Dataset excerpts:
Content starts

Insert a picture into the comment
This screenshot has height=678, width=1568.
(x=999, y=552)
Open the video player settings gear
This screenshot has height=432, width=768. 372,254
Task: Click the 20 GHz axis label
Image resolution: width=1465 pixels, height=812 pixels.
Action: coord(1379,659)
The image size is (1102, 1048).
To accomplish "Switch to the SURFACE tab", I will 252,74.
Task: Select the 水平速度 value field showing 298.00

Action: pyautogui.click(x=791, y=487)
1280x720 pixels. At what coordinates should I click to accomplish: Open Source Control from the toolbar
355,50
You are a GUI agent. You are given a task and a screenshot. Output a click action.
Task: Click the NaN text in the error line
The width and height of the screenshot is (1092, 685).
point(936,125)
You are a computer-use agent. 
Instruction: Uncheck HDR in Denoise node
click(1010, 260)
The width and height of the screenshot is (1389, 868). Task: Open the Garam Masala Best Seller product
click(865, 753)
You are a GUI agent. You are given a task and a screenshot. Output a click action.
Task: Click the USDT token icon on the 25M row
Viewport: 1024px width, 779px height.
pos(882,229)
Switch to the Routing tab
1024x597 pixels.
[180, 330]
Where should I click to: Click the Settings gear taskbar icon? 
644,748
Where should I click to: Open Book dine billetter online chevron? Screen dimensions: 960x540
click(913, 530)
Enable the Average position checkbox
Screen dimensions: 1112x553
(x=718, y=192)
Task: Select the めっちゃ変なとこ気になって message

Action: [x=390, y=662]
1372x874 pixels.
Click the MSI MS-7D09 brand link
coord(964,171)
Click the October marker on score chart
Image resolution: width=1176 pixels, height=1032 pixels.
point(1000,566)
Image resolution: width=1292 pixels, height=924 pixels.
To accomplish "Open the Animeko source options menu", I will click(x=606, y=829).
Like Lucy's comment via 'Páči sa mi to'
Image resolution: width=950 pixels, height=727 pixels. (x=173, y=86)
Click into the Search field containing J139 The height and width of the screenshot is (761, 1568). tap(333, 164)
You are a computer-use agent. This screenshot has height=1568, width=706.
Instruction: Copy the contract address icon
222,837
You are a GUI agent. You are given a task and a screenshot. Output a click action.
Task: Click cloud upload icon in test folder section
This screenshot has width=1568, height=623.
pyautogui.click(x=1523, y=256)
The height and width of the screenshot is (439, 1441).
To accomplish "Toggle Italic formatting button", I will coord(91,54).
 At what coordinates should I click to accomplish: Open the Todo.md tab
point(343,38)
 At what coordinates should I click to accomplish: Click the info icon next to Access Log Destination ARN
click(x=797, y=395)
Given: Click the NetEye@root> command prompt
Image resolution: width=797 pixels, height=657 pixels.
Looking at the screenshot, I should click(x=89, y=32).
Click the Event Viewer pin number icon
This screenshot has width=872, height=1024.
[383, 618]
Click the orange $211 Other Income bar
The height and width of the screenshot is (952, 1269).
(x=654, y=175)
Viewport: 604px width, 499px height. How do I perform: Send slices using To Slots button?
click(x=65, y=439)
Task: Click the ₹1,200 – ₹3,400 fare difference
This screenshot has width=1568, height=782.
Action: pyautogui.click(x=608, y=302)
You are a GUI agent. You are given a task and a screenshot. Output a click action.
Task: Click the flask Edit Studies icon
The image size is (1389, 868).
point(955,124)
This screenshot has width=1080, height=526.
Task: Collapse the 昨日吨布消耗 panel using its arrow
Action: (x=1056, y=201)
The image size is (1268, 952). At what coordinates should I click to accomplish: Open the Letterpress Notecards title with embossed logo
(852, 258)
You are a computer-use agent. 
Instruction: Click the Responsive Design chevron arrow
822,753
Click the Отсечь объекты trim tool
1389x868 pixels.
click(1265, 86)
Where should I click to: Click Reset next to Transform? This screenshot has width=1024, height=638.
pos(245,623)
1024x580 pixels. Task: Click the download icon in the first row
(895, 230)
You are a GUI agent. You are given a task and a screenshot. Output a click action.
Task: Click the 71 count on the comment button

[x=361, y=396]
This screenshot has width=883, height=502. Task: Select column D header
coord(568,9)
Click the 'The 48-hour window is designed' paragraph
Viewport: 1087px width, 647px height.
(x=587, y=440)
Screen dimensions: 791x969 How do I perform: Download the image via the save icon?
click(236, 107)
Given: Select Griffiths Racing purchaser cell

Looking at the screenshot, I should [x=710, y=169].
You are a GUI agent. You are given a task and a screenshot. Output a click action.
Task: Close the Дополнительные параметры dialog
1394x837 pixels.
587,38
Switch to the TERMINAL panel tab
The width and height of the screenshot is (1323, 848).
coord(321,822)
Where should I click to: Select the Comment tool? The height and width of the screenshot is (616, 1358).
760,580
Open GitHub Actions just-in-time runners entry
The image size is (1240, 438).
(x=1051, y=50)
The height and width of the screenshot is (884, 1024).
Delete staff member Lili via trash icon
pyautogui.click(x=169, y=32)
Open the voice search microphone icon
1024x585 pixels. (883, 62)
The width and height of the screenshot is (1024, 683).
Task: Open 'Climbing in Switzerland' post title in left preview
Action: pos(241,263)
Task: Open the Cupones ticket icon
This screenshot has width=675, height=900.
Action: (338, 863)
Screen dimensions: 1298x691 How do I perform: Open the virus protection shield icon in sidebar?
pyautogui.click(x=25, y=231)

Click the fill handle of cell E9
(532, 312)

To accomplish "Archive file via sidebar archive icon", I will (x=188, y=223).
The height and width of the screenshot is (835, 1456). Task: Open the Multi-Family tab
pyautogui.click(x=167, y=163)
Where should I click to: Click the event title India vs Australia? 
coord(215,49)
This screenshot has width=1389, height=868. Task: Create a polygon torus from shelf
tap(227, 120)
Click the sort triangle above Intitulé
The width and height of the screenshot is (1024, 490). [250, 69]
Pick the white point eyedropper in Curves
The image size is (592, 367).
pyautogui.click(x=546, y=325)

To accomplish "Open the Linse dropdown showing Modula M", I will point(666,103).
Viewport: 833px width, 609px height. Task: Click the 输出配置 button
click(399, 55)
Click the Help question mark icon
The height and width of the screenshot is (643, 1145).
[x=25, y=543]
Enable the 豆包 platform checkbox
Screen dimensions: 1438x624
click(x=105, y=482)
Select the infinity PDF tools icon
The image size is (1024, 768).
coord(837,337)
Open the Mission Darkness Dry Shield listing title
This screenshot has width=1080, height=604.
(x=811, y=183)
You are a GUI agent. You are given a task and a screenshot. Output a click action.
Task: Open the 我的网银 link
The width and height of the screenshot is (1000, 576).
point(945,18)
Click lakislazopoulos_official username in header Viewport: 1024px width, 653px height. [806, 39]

Content ends

» TASK DESCRIPTION: Your answer should be a single number: the count of lines in the records that contain "will".

» FINISHED TASK: 5